Supplied text.
......
# PhiShYz 5.5 Nano Journal ~New Pics agian 4/14!!!



## PhiShY92 (Mar 2, 2008)

Well today I went out and bought my 5.5 for my nano. So here's the specs.

Tank: AGA 5.5gallon
Lighting: Desktop Lamp 26watt CF
Filtration: Whisper 10 HOB (Already had it so I mind as well put it to use)
Substrate: Amazonia II - Powder
Co2: DIY 2Litter Bottle -yeast mixture
Heater: 50watt Mini Elite Heater
Plants: HC + Dwarf Hairgrass + Java Moss/Fern
Decor: Zebra Rock; Bogroot
Fish: 2 Dwarf Puffers 
Dosing: Excel - dose as directed
Inverts- Snails for the puffers to snack on

Well today I painted the back on the tank black, I also painted the lamp black, which suprisignly turned out well. I ordered the substrate and heater tonight. Here's a few pictures so far:




















Here's the rocks


----------



## some guy (Jan 24, 2008)

Looks like it's gonna be great! I really like the rock setup.

Kind of a noob question, but what kind of paint do you use to paint the back of the tank? Up until now I've always used the reverse side of backgrounds haha.


----------



## PhiShY92 (Mar 2, 2008)

Thank you!
I used to do that as well, but you can use spray paint. It's Krylon spray paint made to bond with plastic but works well on glass as well.


----------



## diablostr (Sep 26, 2007)

Nice start but dont use excel with shrimps.


----------



## dekstr (Oct 23, 2007)

diablostr said:


> Nice start but dont use excel with shrimps.


I think if you read around on the different threads here many people have had experiences dosing excel w/ shrimp in the tanks with the shrimp being perfectly fine.
......
Given information.
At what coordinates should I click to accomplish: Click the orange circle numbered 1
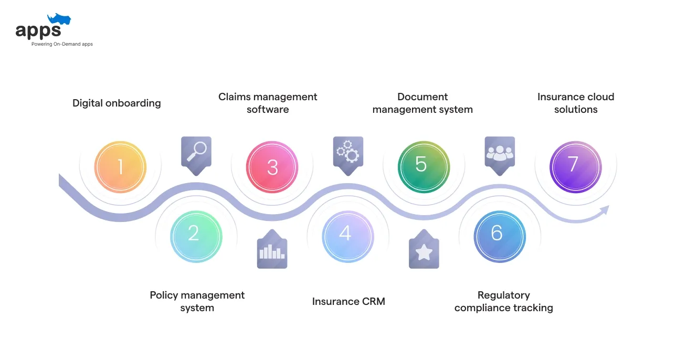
......
Could you reproduce everything in the aquarium thread from "Kind of a noob" down to "of backgrounds haha."? Work only from the aquarium thread, not the material.

Solution.
Kind of a noob question, but what kind of paint do you use to paint the back of the tank? Up until now I've always used the reverse side of backgrounds haha.